**Data for this task:**
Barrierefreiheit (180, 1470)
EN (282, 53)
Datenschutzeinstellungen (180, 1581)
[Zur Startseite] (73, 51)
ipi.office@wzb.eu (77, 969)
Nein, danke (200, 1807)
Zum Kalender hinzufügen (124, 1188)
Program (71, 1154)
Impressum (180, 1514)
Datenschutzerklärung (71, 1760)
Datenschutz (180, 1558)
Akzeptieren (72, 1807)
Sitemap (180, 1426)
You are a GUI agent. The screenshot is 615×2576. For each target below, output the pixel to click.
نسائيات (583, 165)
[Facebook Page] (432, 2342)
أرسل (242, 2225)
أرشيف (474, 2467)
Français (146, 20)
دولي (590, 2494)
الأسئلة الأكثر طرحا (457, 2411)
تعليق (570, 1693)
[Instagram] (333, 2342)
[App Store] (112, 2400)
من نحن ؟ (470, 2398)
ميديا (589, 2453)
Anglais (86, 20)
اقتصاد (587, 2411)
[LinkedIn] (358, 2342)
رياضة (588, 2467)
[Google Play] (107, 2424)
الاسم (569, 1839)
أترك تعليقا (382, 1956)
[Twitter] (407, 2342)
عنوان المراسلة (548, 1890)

**Assignment:** An exact, complete copy of the records is the expected answer.

**Exercise output:**
Barrierefreiheit (180, 1470)
EN (282, 53)
Datenschutzeinstellungen (180, 1581)
[Zur Startseite] (73, 51)
ipi.office@wzb.eu (77, 969)
Nein, danke (200, 1807)
Zum Kalender hinzufügen (124, 1188)
Program (71, 1154)
Impressum (180, 1514)
Datenschutzerklärung (71, 1760)
Datenschutz (180, 1558)
Akzeptieren (72, 1807)
Sitemap (180, 1426)
You are a GUI agent. The screenshot is 615×2576. For each target below, output the pixel to click.
نسائيات (583, 165)
[Facebook Page] (432, 2342)
أرسل (242, 2225)
أرشيف (474, 2467)
Français (146, 20)
دولي (590, 2494)
الأسئلة الأكثر طرحا (457, 2411)
تعليق (570, 1693)
[Instagram] (333, 2342)
[App Store] (112, 2400)
من نحن ؟ (470, 2398)
ميديا (589, 2453)
Anglais (86, 20)
اقتصاد (587, 2411)
[LinkedIn] (358, 2342)
رياضة (588, 2467)
[Google Play] (107, 2424)
الاسم (569, 1839)
أترك تعليقا (382, 1956)
[Twitter] (407, 2342)
عنوان المراسلة (548, 1890)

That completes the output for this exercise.